Tezin Türü: Yüksek Lisans
Tezin Yürütüldüğü Kurum: Orta Doğu Teknik Üniversitesi, Fen Bilimleri Enstitüsü, Türkiye
Tezin Onay Tarihi: 2019
Tezin Dili: İngilizce
Öğrenci: AYDIN OKUL
Danışman: Ercan Gürses
Özet:Stiffened panels are commonly used in aircraft structures in order to resist high compression and shear forces with minimum total weight. Minimization of the weight is obtained by combining the optimum design parameters. The skin panel dimensions, the stringer spacing and the stringer dimensions are some of the critical parameters which affect the global buckling behaviour of the stiffened panel. The aim of this thesis is to develop a neural network design tool and to carry out a geometric optimization for panels having a large number of stringers under combined loadings.
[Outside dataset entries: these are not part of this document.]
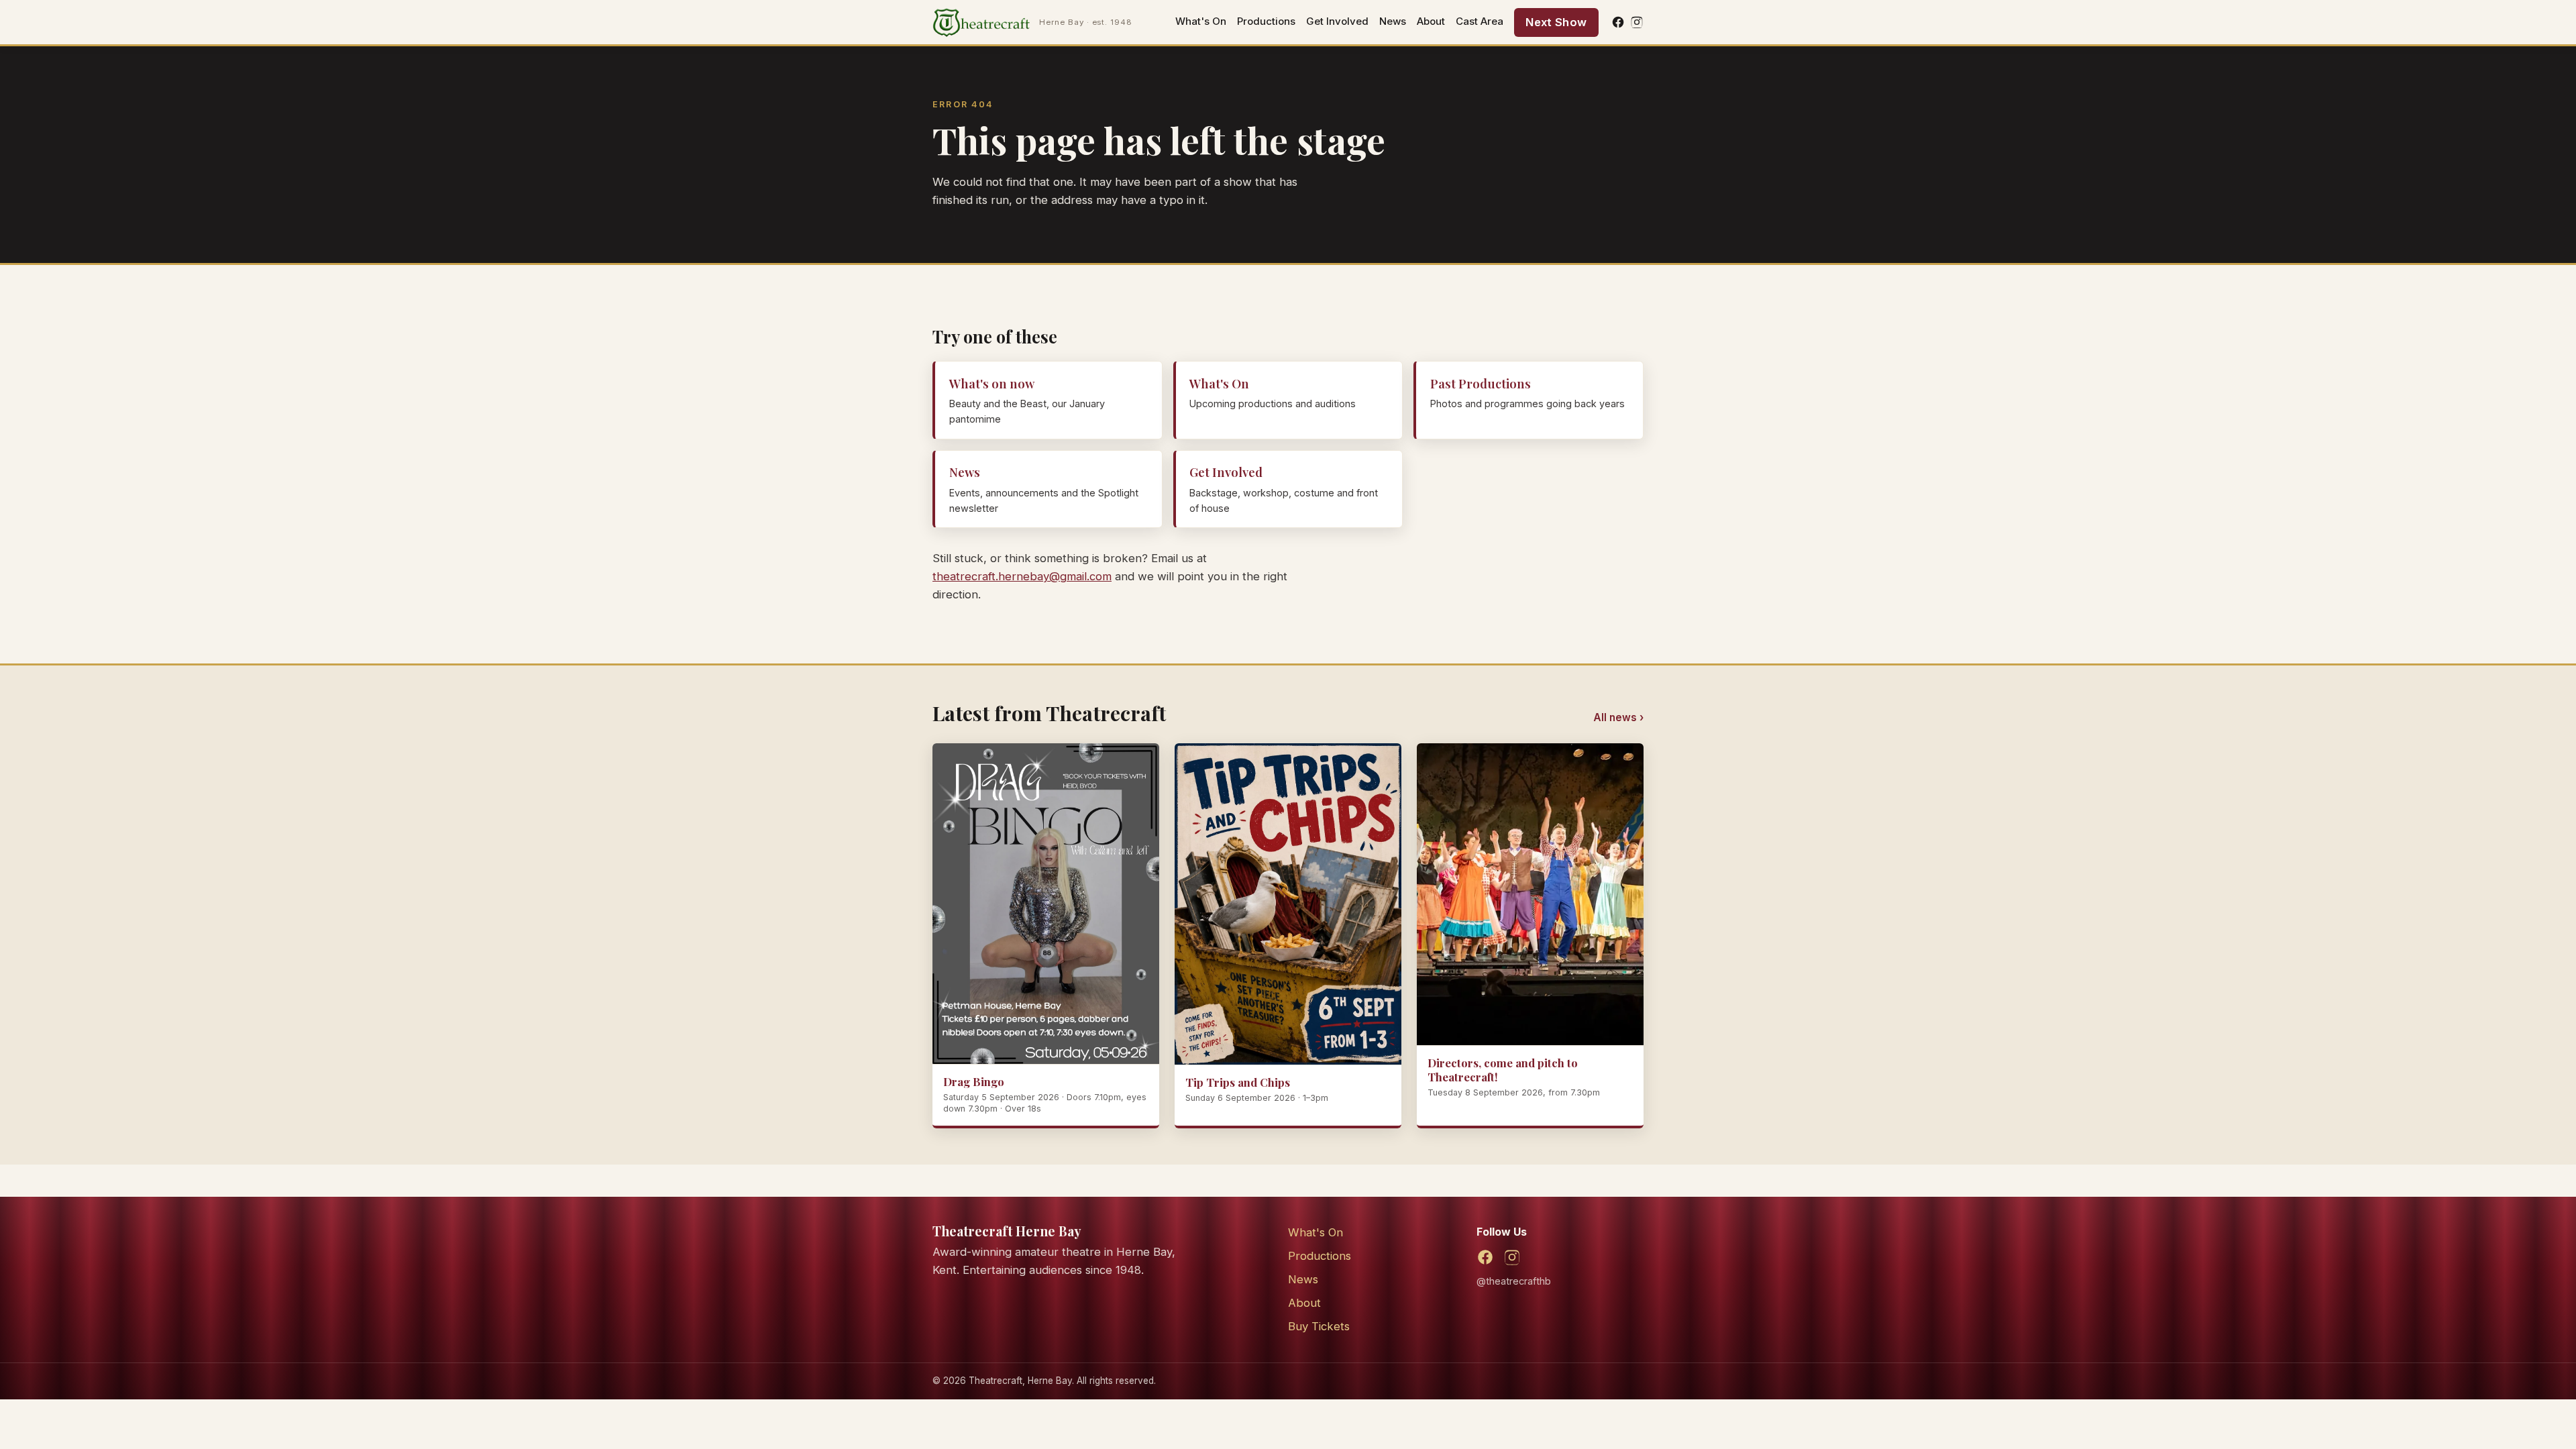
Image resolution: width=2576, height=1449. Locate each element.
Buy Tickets (1319, 1326)
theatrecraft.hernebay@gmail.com (1022, 576)
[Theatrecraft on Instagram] (1637, 22)
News (1392, 21)
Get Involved (1337, 21)
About (1431, 21)
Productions (1266, 21)
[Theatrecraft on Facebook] (1618, 22)
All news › (1618, 717)
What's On (1200, 21)
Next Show (1556, 22)
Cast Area (1479, 21)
Before the design tool creation, a simplified panel with minimized number of stringers and the boundary conditions to be substituted for the side stringers are found. Then the effect of some critical design parameters on the buckling behavior is investigated and it is determined which parameter is used in order to increase or decrease the strength effectively. In the Artificial Neural Network (ANN) phase, approximately seven thousand finite element (FE) models are created and analyzed in ABAQUS FE program with the help of a script written in Phyton. The script changes the parametric design variables for the analyses and collect the results. These design variables and analysis results are grouped together in order to create an ANN in MATLAB NNTOOL toolbox. This process allows faster determination of buckling analysis results than the traditional FE analyses. This tool can predict the critical buckling load and the margin of safety for a given geometry and given loads. In the last phase, a structural optimization study is carried out by using MATLAB OPTIMTOOL toolbox for a specific region with given external dimensions and the applied compression-shear loads by using genetic algorithm method. The only constraint is not to buckle under given loadings. In this way, optimum weight is obtained for optimum design variables, which are the stringer and skin thicknesses, stringer dimensions and stringer placement.